Yikes! You think those Lumos Labs folks are buying Powerball tickets right about now?
But to anyone who even remotely keeps up with the latest on brain science, this comes as no surprise (thanks, LA Times for this gem of a headline: "If you weren't smart enough to know Lumosity was making bogus claims, the FTC has your back"). In late 2014, several cognitive psychologists and neuroscientists signed a statement that there is "little evidence that playing brain games improves underlying broad cognitive abilities, or that it enables one to better navigate a complex realm of daily life" (Source: Science Magazine). Numerous studies with publications in journals such as Developmental Psychology and PLoS One concluded that, while people who did the brain training games improved their performance on those specific games, there was no evidence of improvement outside those games. As one article noted, "memory training programs appear to produce short-term, specific training effects that do not generalize" (Melby-Lervåg and Hulme). Basically, if you play the Lumosity game, then you get better at the Lumosity game, and that's it.

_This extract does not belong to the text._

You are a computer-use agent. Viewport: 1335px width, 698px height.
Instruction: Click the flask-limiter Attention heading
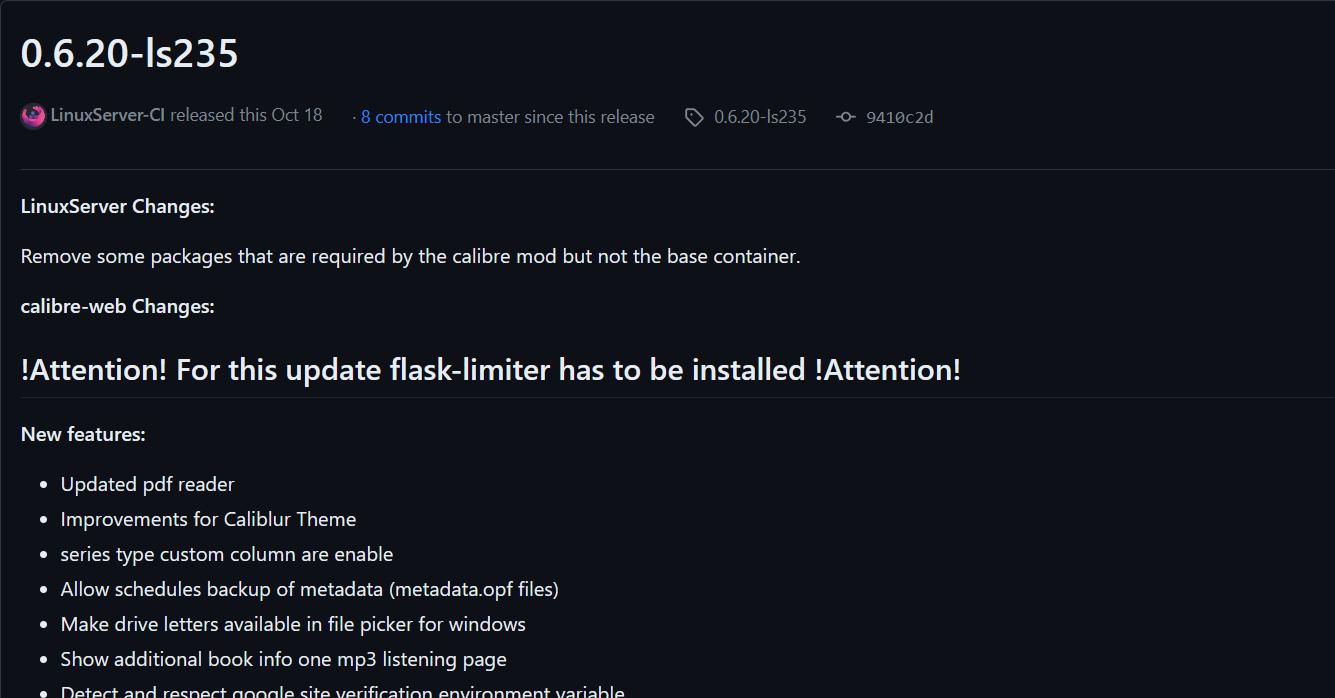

More interestingly, researchers at Florida State randomized 77 undergrads to play 8 hours of Lumosity games or 8 hours of Portal 2, a popular puzzle-solving video game. As it turns out, the Portal 2 players showed a statistically significant improvement from baseline scores for problem-solving, spatial skill, and persistence over their Lumosity-playing counterparts. Yep. That's right. Playing my boyfriend's X-Box game helped me more than your Lumosity addiction.
Fine, but if all those brain training games are snake oil, what actually works?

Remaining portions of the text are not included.